EXERCÍCIO:
Retome o texto sobre cânone e periferia nas obras de Sábato e Saramago, dando sequência a partir da última frase apresentada.

╭─ TEXTO FORNECIDO

Afinal, o que é e onde está a periferia? Uma análise dos contextos periférico e canônico na obra de Sábato e Saramago

 

 

Andresa Fabiana B. Guimarães

USP

 

 

Levando-se em consideração as mudanças metodológicas sofridas pela Literatura Comparada nos propusemos a estudar a questão do cânone e do periférico voltada a dois contextos específicos: Portugal e Argentina. Para isso, utilizamos as narrativas; Informe sobre Ciegos (1964) de Ernesto Sábato e Ensaio sobre a Cegueira (1995) de José Saramago.

Esta pesquisa teve como objetivo mostrar a oposição cânone e cultura popular por meio da caracterização dos autores. Analisando o contexto cultural em que eles estão inseridos tentamos verificar o que leva uma obra ou um autor a ser considerado um cânone ou periférico/ marginal.

O presente trabalho insere-se dentro dos estudos de Literatura Comparada, por isso inicialmente faremos um breve esboço teórico para nos situarmos dentro da sua Teoria. No início a Literatura Comparada punha em relação duas ou mais literaturas, perseguindo a migração de um elemento literário de um campo a outro. Hoje, pode-se dizer que essa atuação se ampliou possibilitando a sua atuação em diversas áreas, apropriando-se de vários métodos, cria-se seu caráter interdisciplinar. Pode-se dizer que essa mudança se deu na passagem de um discurso coeso e unânime para outro plural, descentralizado e consciente das diferenças que identificam cada corpus literário. Embora ela tenha tido como eixo os estudos comparatistas formado pela Europa Ocidental e a América do Norte, ela teve como corolário o deslocamento do foco de atuação para pólos que até então eram considerados marginais como a China, índia, África e América Latina. Esta descentralização ampliou o cunho internacional e interdisciplinar da Literatura Comparada, que passou a abranger uma rede complexa de relações culturais. A obra literária não podia mais ser vista por uma ótica exclusivamente estética; como um produto cultural, era preciso que se levasse em consideração suas relações com as diferentes áreas do conhecimento. O desvio do olhar comparatista teve maior expressão naqueles locais até então situados à margem. Nestes, o modelo eurocêntrico tido como referência, foi posto em xeque e os paradigmas tradicionais cederam lugar a construções alternativas e flexíveis, cuja principal preocupação reside na articulação dos produtos culturais locais em relação com os de outras culturas, especialmente daquelas com que havia mantido vínculos de subordinação. Neste momento, o elemento político do comparatismo é assumido conscientemente e surge a necessidade de uma revisão dos cânones literários.

╰─
╭─ MATERIAL EXIBIDO

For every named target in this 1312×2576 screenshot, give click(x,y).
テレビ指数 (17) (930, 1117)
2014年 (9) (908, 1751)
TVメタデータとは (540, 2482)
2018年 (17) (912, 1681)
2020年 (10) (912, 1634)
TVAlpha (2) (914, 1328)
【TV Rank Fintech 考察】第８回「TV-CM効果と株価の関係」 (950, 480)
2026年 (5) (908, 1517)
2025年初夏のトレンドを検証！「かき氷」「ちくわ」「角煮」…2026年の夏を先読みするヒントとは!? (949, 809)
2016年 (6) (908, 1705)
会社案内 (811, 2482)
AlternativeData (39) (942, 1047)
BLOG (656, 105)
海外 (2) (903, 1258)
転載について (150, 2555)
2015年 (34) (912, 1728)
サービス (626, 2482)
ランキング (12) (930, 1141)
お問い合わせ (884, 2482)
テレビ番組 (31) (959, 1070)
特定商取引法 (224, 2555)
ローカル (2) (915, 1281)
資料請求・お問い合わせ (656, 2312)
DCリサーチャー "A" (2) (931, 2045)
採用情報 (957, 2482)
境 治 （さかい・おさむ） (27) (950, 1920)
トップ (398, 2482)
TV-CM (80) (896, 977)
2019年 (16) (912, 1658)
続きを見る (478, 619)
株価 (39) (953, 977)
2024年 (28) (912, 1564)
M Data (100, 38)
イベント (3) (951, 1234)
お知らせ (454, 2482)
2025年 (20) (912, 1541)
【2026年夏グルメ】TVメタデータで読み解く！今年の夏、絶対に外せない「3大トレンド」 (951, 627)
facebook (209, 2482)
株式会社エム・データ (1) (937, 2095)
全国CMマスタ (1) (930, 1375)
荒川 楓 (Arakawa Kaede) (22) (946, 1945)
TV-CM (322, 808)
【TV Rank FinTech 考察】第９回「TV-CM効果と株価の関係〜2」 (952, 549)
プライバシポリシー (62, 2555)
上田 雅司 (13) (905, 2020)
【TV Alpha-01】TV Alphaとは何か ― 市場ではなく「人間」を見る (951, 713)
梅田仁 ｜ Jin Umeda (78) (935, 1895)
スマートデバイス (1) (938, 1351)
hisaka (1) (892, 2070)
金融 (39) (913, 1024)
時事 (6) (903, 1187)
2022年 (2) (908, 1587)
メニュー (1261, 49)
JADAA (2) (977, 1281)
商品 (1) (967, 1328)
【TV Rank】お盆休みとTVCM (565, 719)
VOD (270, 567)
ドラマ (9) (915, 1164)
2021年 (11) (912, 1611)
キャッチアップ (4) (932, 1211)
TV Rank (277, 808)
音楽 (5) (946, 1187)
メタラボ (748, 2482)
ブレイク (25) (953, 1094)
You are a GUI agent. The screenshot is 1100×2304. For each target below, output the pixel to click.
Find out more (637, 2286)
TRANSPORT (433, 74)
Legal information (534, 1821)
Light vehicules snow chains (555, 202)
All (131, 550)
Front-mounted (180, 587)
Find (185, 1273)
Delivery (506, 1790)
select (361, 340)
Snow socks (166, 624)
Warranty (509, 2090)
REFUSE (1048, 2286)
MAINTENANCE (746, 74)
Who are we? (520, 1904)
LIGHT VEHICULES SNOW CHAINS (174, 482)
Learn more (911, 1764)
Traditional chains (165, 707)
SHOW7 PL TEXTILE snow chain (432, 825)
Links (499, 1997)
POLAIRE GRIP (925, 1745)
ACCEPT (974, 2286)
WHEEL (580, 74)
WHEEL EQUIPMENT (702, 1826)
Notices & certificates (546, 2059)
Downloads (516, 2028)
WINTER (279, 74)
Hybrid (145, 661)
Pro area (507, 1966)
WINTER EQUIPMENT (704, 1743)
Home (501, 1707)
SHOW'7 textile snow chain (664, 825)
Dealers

╰─

RESPOSTA DA TAREFA:
A questão do cânone torna-se central na Literatura Comparada, há uma discussão do sistema de valores instituído pelos grupos detentores do poder. Este questionamento se estende desde a exclusão de uma produção literária oriunda de grupos minoritários, nos centros hegemônicos até o abafamento de uma tradição literária significativa nos países que passaram por processos de colonização recentemente. Com a descontrução dos pilares em que se apoiavam os estudos literários tradicionais e a indefinição instaurada entre os limites que funcionavam como referenciais, o cânone perde sua sustentação, afetando a estrutura da Teoria e da Crítica Literárias. Conscientes de que não se trata de uma simples inversão de modelos, da substituição do que antes era tido central pela sua antítese periférica, os comparatistas atuais abandonam o paradigma dicotômico e lançam-se na exploração da pluralidade de caminhos como resultado do contato entre colonizador e colonizado.

É importante ressaltar que a reestruturação do cânone das diversas literaturas latino-americanas vem ganhando um grande espaço nos estudos acadêmicos, em que se clama a inclusão de registros até então marginalizados pelo discurso oficial, como por exemplo, o das línguas indígenas como o quechua e o guarani, o cordel brasileiro, dentre outros. Para o teórico Coutinho (1990), essas questões que abordam as diferenças latino-americanas, revelam a ineficácia da transferência de paradigmas de uma cultura para a outra. Para ele, a concepção monolítica da cultura latino-americana vem sendo questionada e muitas vezes substituída por propostas alternativas que busquem dar conta de seu caráter híbrido.

 

Ernesto Sábato e a Argentina vistos como periféricos:

Partindo do contexto argentino que, neste caso, retrata o periférico, podemos dizer durante os anos 20 e 30 Buenos Aires teve um considerável crescimento, nas ruas falava-se uma espécie de ''panlíngua'' (pidgin) de caráter imigratório. A cidade tornou-se cosmopolita, no entanto, esse crescimento não atingiu fortemente a periferia. Em 1936 quebra-se a imagem de uma cidade totalmente hegemônica, neste período Buenos Aires contava com uma grande quantidade de estrangeiros, os imigrantes, que contribuíram para o crescimento da metrópole Argentina. Este crescimento acarretou o aparecimento de novos jornais e revistas com um novo formato e com uma maior diversidade de assuntos.

A questão da língua, das traduções, do cosmopolitismo, do crioulismo são alguns dos tópicos do debate ideológico estético que se instaura na cidade. Sarlo (1998) refere-se à cultura Argentina como sendo uma cultura de mesclas, onde coexistem elementos defensivos e residuais junto a programas renovadores. O sistema de respostas culturais produzido nestes anos foi influente até meados da década de 50, trata-se de um período de incertezas, de releituras do passado. A modernidade vai avançando sobre o cenário urbano, há um questionamento de valores pertencentes a dois espaços: o campo e a cidade. Perde-se a hegemoneidade da cultura rural, há uma influência dos imigrantes das ''quadrilhas'' que entravam e saíam deste mundo crioulo.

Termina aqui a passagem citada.